Objective: Reproduce each of the rows below word for word, leaving out the pictures.
════════
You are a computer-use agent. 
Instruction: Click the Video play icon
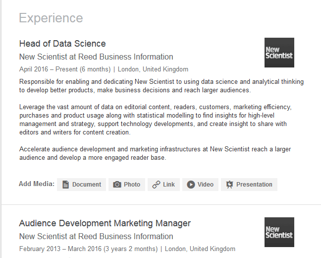click(x=191, y=185)
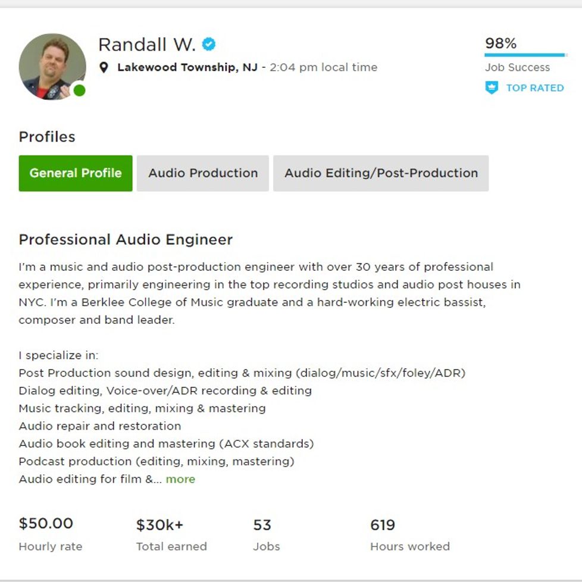The image size is (582, 582).
Task: Click the Randall W. name heading
Action: 147,45
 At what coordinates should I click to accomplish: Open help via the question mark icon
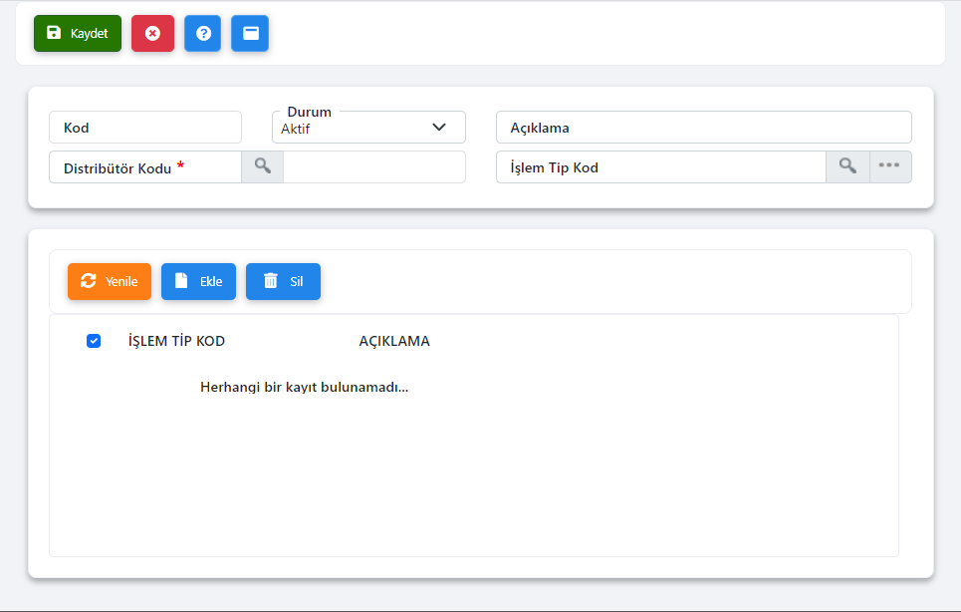tap(202, 33)
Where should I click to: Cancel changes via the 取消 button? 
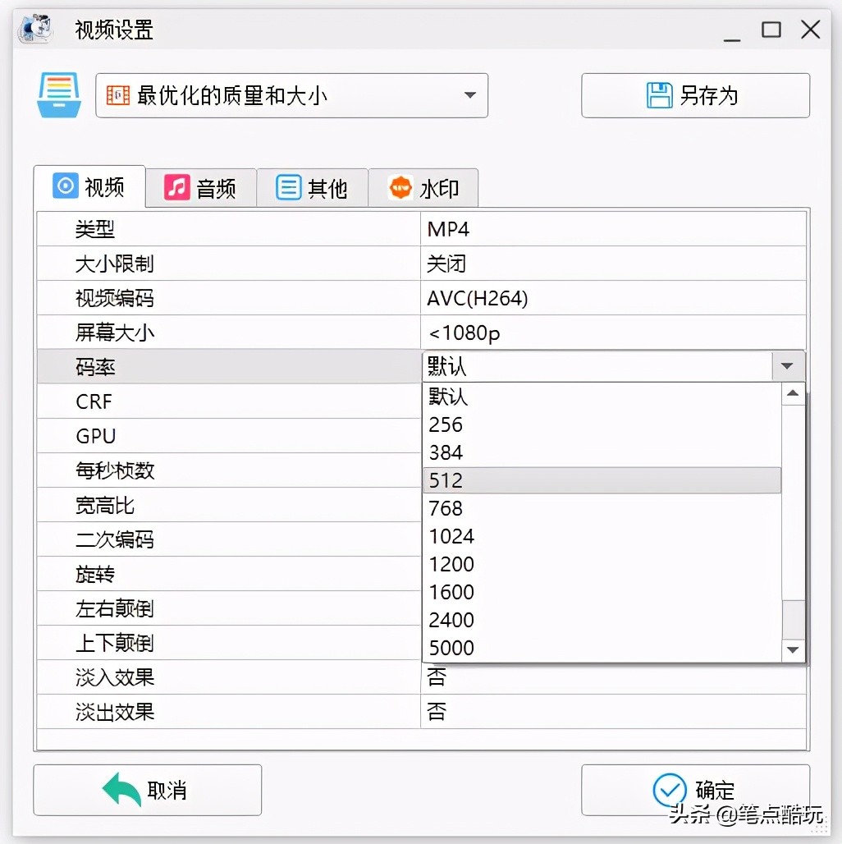tap(148, 789)
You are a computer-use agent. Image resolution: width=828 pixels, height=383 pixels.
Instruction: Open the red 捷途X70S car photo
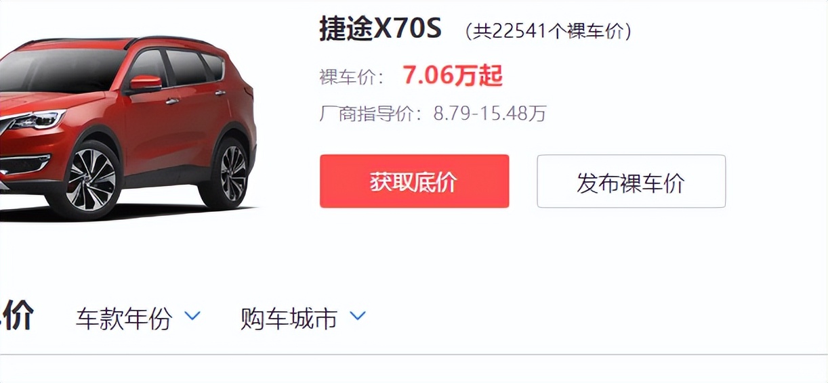[127, 129]
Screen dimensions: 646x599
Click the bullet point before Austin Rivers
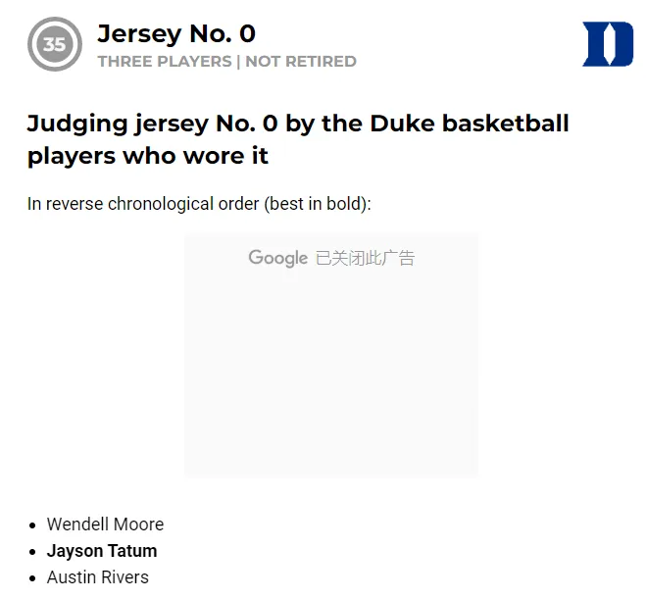[34, 578]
════════
Final result:
You are a computer-use agent. 
Instruction: Click the Video play icon
click(x=191, y=185)
The image size is (582, 582).
Task: Click the Randall W. name heading
Action: 147,45
 At what coordinates should I click to accomplish: Open help via the question mark icon
tap(202, 33)
Where should I click to: Cancel changes via the 取消 button? 
tap(148, 789)
You are a computer-use agent. Image resolution: width=828 pixels, height=383 pixels.
Instruction: Open the red 捷途X70S car photo
[127, 129]
Screen dimensions: 646x599
Click the bullet point before Austin Rivers
[34, 578]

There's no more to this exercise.